··· Data section
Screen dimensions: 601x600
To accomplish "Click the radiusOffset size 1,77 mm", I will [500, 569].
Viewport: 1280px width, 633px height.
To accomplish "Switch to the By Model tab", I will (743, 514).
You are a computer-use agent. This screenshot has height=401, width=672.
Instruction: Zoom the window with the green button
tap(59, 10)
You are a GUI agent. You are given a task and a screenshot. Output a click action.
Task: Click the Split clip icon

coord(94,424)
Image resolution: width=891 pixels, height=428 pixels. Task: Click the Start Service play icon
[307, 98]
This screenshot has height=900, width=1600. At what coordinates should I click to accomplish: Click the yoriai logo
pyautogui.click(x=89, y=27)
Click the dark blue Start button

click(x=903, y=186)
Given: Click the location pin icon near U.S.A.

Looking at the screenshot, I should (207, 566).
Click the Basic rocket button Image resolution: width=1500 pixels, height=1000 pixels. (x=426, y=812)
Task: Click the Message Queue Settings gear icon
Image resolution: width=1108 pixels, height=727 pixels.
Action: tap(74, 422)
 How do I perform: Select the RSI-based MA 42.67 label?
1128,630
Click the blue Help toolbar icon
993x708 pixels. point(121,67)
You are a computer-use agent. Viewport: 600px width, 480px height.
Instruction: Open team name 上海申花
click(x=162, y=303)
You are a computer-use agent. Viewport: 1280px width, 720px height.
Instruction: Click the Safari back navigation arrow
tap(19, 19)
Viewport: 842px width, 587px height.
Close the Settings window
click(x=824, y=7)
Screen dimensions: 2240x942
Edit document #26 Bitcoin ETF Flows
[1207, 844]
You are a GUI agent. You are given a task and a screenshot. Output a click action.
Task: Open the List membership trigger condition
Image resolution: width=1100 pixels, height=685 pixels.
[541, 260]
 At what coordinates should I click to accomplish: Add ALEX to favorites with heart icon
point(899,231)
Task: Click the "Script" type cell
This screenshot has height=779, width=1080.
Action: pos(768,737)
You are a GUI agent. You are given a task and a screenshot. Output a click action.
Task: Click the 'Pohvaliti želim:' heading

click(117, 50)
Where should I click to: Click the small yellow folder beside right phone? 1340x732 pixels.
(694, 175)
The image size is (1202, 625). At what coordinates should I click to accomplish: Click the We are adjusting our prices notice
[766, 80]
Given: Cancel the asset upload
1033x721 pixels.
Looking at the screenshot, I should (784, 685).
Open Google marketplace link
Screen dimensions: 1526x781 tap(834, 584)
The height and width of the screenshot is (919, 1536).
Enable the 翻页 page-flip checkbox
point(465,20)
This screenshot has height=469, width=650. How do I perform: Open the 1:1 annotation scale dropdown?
······
Problem description: Scan the material above for lines holding the string "Viewport" and copy those lines.

Your response:
Viewport: 1280px width, 633px height.
You are a computer-use agent. Viewport: 600px width, 480px height.
You are a computer-use agent. Viewport: 1280px width, 720px height.
Viewport: 842px width, 587px height.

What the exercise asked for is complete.